TASK. Rewrite the records below, replacing "header" with "heading" and leaving everything else unchanged.
+++ RECORDS TO USE +++
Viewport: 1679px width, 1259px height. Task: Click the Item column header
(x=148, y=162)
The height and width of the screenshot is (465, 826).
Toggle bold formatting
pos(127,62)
+++
SOLUTION FOR THIS EXERCISE.
Viewport: 1679px width, 1259px height. Task: Click the Item column heading
(x=148, y=162)
The height and width of the screenshot is (465, 826).
Toggle bold formatting
pos(127,62)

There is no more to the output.